Work to complete:
Of the lines listed below, return exactly those that run from the line containing "Viewport: 769px width, 402px" through the line containing "Viewport: 1453px width, 739px height.", both included.

****************

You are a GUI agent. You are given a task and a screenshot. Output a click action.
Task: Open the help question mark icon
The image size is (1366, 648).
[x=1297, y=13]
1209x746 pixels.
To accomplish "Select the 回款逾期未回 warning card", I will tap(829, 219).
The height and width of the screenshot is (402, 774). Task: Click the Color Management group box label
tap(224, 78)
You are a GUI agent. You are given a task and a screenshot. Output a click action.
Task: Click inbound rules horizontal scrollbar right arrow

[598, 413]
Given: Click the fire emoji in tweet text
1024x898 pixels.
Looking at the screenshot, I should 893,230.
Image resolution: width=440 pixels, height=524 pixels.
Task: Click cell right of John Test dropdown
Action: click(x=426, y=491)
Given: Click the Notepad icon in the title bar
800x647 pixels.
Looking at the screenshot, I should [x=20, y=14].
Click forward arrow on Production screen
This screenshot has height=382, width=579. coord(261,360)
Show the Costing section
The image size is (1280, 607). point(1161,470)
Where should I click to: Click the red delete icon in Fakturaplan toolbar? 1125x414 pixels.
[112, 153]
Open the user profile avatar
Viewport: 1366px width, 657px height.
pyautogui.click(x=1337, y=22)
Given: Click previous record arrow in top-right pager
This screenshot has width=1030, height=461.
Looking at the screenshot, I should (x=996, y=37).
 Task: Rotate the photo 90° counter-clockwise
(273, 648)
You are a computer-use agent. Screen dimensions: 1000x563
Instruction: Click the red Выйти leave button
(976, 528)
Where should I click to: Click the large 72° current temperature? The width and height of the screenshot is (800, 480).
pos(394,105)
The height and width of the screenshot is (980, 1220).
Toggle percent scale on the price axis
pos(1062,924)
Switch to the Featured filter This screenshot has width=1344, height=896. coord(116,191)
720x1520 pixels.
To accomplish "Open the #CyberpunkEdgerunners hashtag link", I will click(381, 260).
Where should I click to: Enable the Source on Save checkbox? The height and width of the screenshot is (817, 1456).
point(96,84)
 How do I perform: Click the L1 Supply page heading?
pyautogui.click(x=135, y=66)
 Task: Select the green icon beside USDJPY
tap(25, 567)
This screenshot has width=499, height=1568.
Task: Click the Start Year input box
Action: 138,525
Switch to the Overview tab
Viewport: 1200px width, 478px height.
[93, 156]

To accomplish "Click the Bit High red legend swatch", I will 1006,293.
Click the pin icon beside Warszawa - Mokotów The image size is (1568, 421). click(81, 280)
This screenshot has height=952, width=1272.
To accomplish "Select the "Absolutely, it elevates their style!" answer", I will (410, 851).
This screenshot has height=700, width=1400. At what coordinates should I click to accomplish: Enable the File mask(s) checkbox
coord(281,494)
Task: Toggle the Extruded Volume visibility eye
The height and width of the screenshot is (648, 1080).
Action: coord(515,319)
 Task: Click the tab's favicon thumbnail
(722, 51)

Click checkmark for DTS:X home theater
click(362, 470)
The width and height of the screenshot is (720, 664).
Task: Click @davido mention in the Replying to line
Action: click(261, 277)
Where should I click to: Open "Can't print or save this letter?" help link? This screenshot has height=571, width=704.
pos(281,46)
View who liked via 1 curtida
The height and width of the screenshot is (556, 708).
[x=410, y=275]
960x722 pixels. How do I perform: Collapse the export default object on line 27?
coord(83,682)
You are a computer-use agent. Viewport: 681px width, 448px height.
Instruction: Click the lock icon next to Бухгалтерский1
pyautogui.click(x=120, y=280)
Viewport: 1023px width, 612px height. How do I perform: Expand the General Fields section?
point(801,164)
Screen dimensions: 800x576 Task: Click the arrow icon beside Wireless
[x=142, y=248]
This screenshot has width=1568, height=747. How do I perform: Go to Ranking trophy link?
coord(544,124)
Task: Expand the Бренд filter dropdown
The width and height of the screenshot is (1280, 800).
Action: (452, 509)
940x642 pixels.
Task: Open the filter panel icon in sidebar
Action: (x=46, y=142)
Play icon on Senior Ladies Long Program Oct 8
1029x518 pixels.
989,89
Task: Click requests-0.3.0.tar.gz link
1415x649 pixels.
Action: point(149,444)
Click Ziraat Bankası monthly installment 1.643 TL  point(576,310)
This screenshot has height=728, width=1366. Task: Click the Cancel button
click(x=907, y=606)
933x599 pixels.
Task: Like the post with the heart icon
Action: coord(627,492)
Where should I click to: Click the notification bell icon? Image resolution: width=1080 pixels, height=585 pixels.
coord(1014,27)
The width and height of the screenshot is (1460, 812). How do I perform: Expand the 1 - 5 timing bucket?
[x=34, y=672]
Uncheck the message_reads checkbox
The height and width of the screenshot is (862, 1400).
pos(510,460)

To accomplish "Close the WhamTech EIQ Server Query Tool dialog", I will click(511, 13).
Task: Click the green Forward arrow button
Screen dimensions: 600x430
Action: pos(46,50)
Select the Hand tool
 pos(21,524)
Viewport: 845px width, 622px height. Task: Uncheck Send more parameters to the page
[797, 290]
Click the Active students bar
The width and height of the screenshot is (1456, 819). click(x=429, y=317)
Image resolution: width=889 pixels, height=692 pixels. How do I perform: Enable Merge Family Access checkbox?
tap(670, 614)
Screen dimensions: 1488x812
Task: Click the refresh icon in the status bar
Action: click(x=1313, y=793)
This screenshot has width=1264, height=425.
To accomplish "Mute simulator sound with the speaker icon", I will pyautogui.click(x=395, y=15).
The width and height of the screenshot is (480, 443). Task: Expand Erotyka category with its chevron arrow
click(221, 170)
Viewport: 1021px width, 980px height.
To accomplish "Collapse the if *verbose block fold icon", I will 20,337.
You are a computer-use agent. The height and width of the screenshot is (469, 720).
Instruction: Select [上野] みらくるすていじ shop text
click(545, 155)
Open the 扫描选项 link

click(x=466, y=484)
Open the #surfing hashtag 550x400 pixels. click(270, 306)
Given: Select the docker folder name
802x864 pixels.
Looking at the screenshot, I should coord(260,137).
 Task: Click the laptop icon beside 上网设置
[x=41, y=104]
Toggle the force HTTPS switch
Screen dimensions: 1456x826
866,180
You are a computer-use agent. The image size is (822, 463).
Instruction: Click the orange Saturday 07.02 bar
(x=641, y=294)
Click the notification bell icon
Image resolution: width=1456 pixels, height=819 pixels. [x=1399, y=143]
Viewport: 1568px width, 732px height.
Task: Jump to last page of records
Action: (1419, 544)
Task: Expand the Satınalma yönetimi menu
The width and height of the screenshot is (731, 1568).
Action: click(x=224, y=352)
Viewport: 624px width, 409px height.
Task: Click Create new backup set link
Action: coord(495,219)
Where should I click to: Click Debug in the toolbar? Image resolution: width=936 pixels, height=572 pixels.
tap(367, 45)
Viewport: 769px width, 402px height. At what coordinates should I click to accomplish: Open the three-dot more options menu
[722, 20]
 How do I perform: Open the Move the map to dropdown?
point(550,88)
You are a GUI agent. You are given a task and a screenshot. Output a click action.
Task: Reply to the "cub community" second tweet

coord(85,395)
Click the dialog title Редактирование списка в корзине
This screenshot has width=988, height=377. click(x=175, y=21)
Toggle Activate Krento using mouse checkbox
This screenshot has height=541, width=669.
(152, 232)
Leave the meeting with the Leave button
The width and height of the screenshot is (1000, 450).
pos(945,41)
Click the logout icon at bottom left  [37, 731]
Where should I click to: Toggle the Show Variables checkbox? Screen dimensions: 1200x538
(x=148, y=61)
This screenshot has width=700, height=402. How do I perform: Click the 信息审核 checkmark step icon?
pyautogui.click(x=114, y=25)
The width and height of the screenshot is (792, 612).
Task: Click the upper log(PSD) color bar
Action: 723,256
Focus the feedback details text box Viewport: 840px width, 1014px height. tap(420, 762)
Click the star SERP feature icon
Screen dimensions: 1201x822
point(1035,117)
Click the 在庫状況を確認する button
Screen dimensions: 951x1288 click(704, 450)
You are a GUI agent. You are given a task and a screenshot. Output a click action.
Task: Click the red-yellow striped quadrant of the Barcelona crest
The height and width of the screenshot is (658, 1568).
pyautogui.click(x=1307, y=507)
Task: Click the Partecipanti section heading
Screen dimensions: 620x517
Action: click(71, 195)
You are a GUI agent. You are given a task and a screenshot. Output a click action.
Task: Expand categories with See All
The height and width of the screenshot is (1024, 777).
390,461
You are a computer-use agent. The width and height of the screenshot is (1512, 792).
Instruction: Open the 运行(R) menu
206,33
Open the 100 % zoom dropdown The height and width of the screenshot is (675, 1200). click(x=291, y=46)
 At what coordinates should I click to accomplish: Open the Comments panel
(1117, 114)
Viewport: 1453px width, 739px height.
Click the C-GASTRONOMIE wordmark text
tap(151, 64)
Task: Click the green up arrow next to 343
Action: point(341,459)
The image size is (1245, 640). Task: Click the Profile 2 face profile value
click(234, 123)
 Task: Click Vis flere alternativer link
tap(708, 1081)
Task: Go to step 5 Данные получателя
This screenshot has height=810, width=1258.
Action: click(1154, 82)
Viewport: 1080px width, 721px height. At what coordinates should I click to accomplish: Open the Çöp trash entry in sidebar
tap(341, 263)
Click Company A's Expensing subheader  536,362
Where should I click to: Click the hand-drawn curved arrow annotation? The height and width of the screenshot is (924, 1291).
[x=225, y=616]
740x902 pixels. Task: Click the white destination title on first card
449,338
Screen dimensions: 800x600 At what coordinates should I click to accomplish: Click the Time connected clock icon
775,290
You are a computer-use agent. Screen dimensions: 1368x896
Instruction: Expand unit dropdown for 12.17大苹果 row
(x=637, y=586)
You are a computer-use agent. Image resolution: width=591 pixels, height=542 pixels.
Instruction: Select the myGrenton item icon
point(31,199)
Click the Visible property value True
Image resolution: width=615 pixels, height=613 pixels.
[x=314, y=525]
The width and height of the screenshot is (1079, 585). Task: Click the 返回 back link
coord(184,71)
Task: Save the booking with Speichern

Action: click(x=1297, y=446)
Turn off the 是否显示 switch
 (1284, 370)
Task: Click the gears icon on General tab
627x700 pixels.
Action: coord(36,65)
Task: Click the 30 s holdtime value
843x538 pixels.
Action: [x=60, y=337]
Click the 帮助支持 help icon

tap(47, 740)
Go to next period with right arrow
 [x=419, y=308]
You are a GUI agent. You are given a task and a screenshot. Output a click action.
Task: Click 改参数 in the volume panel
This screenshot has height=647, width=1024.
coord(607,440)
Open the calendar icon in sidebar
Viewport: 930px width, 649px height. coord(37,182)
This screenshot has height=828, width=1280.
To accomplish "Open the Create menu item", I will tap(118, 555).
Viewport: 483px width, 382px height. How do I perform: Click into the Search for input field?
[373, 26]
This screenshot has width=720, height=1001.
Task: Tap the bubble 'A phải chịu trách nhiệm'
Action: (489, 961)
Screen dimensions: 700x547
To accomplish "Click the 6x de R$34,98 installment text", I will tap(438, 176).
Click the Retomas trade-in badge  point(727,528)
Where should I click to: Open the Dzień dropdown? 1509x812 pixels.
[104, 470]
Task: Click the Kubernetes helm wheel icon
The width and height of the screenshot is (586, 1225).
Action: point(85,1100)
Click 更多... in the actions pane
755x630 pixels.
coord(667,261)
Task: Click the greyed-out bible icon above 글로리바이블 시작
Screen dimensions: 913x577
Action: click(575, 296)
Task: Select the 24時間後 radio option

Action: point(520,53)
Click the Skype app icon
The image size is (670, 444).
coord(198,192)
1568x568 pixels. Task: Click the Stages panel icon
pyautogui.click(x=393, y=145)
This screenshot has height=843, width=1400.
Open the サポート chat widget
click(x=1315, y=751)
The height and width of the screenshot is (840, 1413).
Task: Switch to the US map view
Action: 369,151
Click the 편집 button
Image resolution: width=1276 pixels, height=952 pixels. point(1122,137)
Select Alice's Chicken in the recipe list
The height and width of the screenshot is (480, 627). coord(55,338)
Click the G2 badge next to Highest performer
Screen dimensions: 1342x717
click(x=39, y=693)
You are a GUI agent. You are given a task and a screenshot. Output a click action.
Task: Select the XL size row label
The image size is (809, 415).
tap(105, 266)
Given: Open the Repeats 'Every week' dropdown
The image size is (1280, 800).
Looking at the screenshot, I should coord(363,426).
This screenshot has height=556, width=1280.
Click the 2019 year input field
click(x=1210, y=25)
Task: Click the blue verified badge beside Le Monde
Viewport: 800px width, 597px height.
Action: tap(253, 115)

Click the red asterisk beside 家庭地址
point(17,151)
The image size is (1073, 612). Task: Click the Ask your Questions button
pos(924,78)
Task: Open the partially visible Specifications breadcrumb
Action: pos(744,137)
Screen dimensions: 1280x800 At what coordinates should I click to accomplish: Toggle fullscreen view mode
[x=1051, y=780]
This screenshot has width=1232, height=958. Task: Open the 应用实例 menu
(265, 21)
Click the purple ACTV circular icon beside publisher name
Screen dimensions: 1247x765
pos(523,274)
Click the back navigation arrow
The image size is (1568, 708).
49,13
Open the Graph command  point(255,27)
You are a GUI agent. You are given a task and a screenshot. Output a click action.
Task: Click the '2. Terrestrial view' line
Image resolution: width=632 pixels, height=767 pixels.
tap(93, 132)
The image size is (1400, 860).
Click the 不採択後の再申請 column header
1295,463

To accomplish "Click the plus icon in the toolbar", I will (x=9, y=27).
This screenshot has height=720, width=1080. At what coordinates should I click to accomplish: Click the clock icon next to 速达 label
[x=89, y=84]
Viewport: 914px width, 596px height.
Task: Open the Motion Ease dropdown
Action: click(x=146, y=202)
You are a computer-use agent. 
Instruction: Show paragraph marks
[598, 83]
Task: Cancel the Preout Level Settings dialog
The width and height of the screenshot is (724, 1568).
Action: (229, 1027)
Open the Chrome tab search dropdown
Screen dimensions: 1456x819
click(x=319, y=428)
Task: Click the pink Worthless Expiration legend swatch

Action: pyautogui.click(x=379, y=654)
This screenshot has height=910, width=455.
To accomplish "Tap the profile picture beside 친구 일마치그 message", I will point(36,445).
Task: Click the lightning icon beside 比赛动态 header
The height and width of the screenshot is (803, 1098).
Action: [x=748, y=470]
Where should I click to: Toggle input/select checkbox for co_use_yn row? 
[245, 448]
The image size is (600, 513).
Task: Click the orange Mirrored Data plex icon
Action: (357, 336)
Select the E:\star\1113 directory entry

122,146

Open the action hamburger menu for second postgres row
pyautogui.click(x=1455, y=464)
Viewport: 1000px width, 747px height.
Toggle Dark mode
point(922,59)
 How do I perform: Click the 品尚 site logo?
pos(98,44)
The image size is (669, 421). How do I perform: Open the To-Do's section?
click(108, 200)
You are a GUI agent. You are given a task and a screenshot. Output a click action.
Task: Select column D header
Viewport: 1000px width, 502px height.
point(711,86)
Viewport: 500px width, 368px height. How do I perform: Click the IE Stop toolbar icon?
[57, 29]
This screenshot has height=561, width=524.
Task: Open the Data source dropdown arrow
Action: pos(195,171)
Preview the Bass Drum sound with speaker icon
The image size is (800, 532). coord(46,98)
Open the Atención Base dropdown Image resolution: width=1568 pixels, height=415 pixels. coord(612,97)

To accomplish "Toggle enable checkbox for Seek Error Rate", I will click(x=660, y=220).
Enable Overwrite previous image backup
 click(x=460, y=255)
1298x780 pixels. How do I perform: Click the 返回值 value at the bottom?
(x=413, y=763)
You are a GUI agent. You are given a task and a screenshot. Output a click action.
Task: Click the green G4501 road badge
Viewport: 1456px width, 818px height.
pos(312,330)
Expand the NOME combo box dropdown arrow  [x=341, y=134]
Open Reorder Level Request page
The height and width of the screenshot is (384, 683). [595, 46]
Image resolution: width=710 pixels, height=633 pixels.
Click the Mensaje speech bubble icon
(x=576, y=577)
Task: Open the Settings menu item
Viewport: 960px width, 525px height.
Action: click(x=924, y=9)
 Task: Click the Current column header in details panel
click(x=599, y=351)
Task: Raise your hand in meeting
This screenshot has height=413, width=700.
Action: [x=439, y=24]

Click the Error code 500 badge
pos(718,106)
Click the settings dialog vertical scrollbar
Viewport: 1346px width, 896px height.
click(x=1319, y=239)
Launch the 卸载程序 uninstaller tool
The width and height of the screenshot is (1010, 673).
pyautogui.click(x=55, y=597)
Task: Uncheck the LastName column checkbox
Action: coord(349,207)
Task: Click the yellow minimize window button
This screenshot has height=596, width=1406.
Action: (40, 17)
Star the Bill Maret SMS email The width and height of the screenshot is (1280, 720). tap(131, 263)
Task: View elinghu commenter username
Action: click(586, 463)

****************

Exercise response:
Viewport: 769px width, 402px height. At what coordinates should I click to accomplish: Open the three-dot more options menu
[722, 20]
 How do I perform: Open the Move the map to dropdown?
point(550,88)
You are a GUI agent. You are given a task and a screenshot. Output a click action.
Task: Reply to the "cub community" second tweet

coord(85,395)
Click the dialog title Редактирование списка в корзине
This screenshot has width=988, height=377. click(x=175, y=21)
Toggle Activate Krento using mouse checkbox
This screenshot has height=541, width=669.
(152, 232)
Leave the meeting with the Leave button
The width and height of the screenshot is (1000, 450).
pos(945,41)
Click the logout icon at bottom left  [37, 731]
Where should I click to: Toggle the Show Variables checkbox? Screen dimensions: 1200x538
(x=148, y=61)
This screenshot has width=700, height=402. How do I perform: Click the 信息审核 checkmark step icon?
pyautogui.click(x=114, y=25)
The width and height of the screenshot is (792, 612).
Task: Click the upper log(PSD) color bar
Action: 723,256
Focus the feedback details text box Viewport: 840px width, 1014px height. tap(420, 762)
Click the star SERP feature icon
Screen dimensions: 1201x822
point(1035,117)
Click the 在庫状況を確認する button
Screen dimensions: 951x1288 click(704, 450)
You are a GUI agent. You are given a task and a screenshot. Output a click action.
Task: Click the red-yellow striped quadrant of the Barcelona crest
The height and width of the screenshot is (658, 1568).
pyautogui.click(x=1307, y=507)
Task: Click the Partecipanti section heading
Screen dimensions: 620x517
Action: click(71, 195)
You are a GUI agent. You are given a task and a screenshot. Output a click action.
Task: Expand categories with See All
The height and width of the screenshot is (1024, 777).
390,461
You are a computer-use agent. The width and height of the screenshot is (1512, 792).
Instruction: Open the 运行(R) menu
206,33
Open the 100 % zoom dropdown The height and width of the screenshot is (675, 1200). click(x=291, y=46)
 At what coordinates should I click to accomplish: Open the Comments panel
(1117, 114)
Viewport: 1453px width, 739px height.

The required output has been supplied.